**SET PROBLEM**
Scale the listing between the lines holding "1200x795 pixels. How" and "click(x=63, y=98)", inclusive. Rewrite those lines in full, requests included, with each coordinate in the answers multiplied by 0.5 and rounded to a whole number (halves up), and leave the pictures out.

**ITEMS**
Start
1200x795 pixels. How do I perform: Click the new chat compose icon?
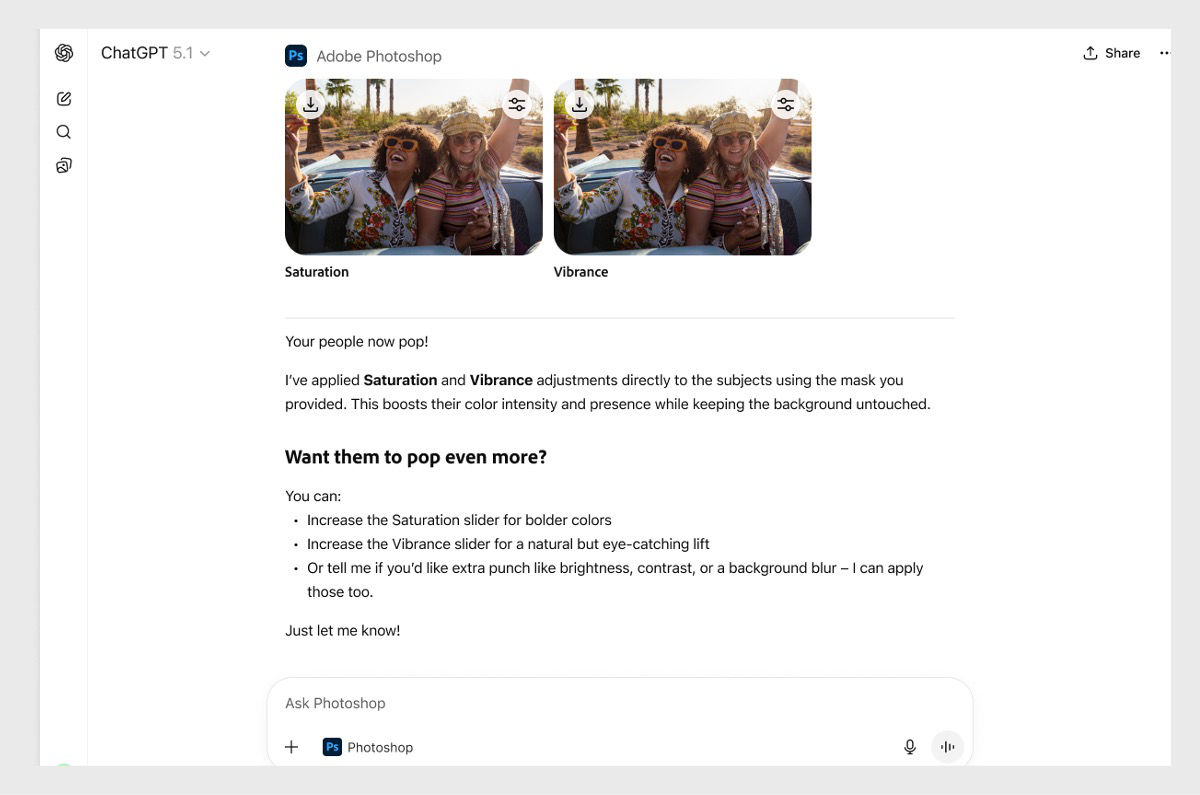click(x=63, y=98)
End
Start
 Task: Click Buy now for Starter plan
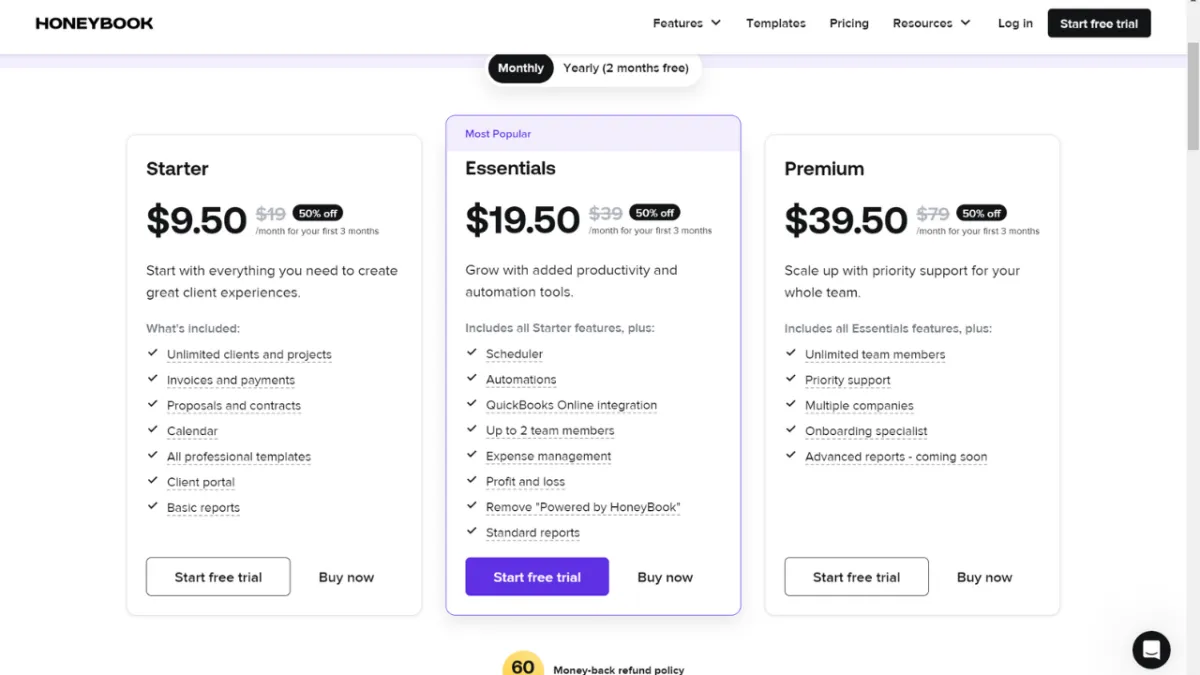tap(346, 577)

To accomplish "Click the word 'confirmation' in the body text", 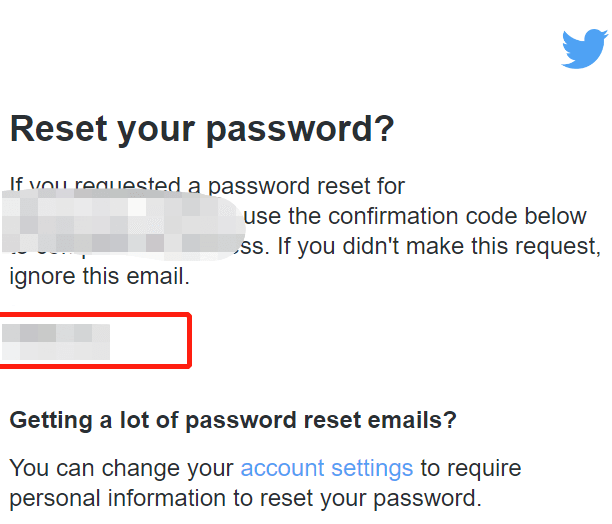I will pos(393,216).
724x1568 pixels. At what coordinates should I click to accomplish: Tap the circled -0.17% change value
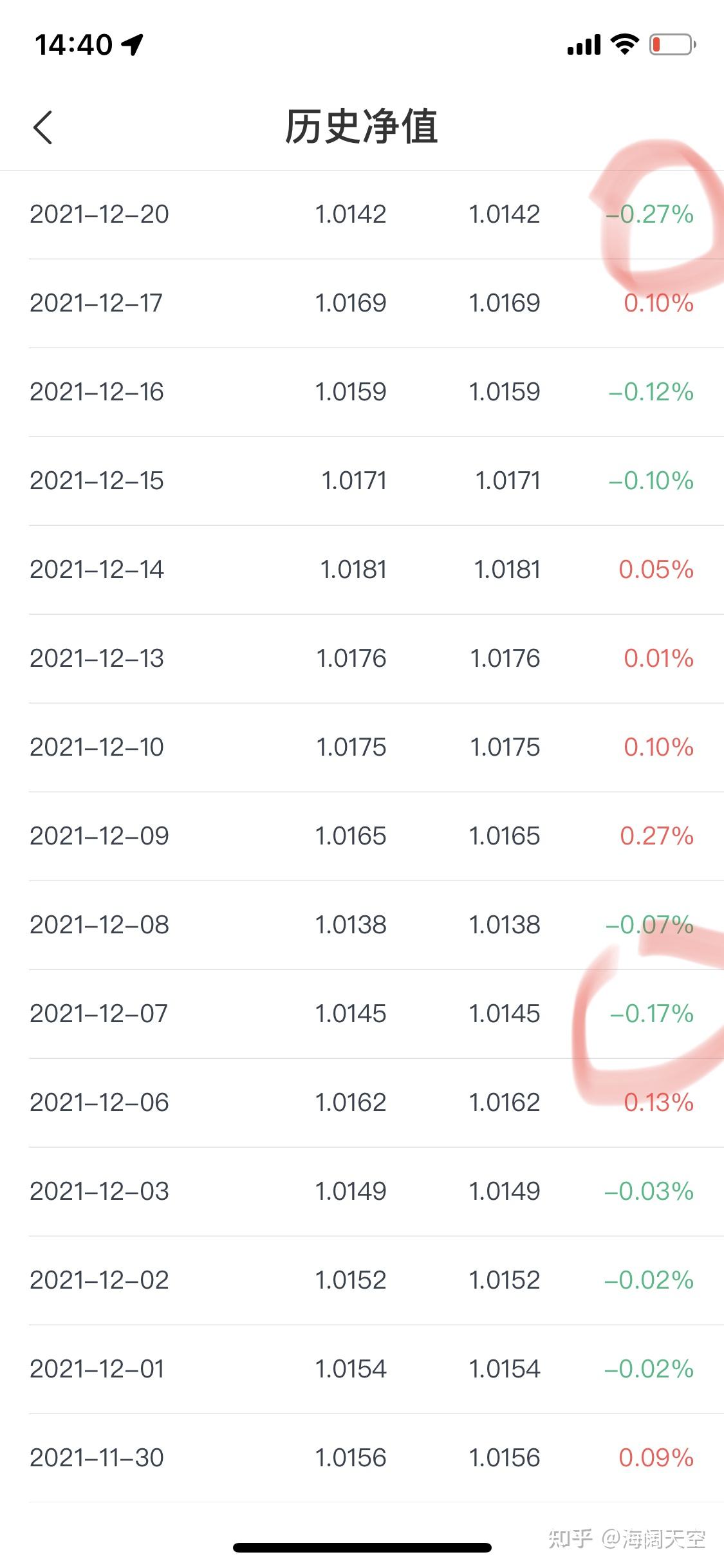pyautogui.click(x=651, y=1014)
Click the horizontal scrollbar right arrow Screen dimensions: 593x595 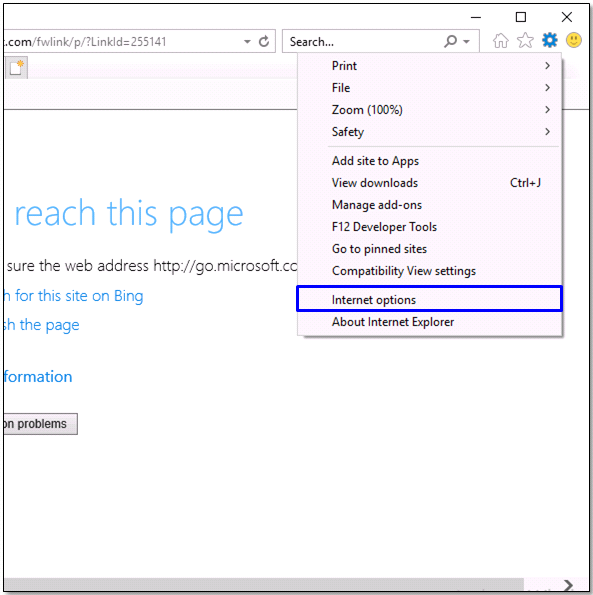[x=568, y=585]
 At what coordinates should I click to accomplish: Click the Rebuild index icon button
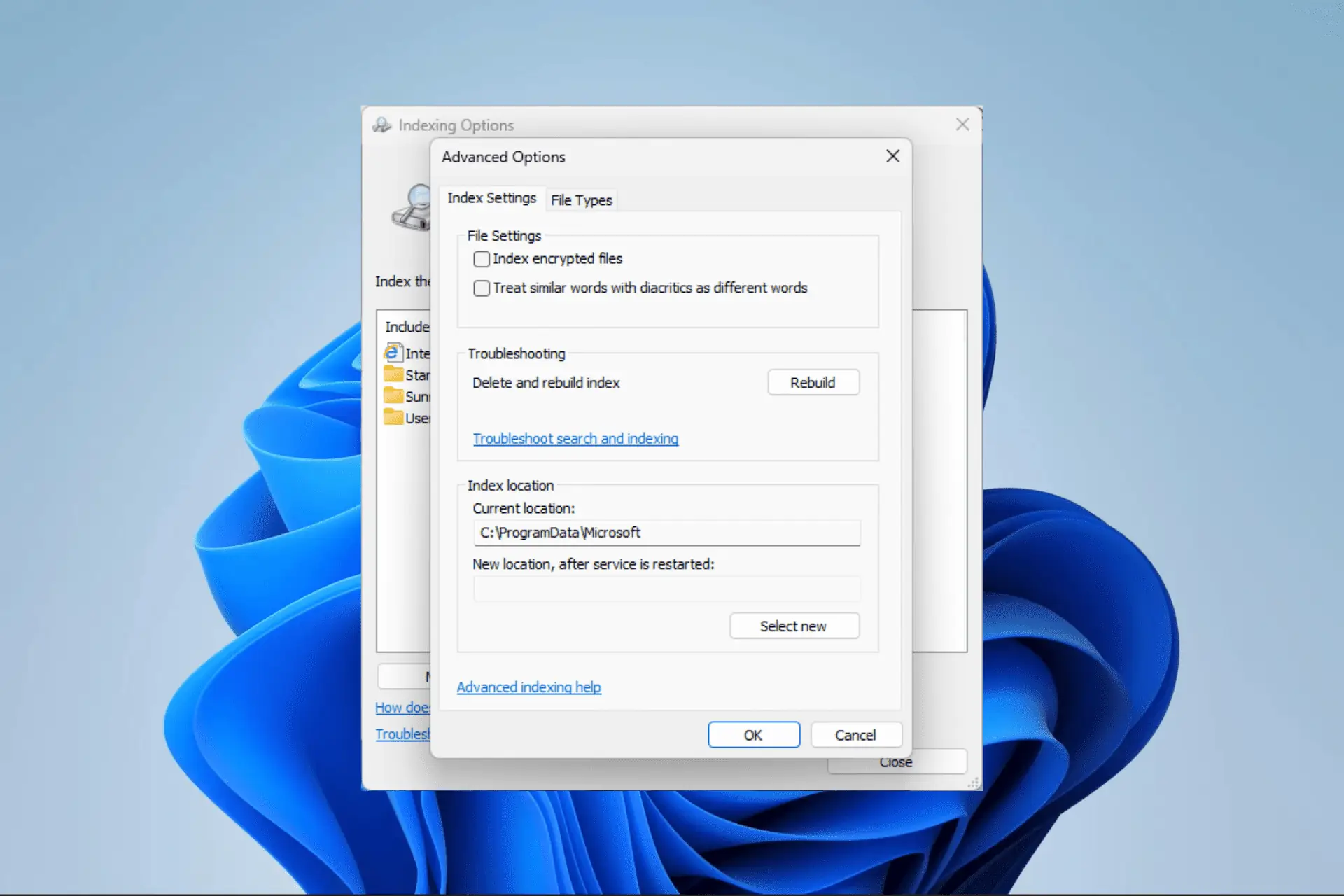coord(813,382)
End
**EXERCISE SOLUTION**
1200x795 pixels. How do I perform: Click the new chat compose icon?
click(x=32, y=49)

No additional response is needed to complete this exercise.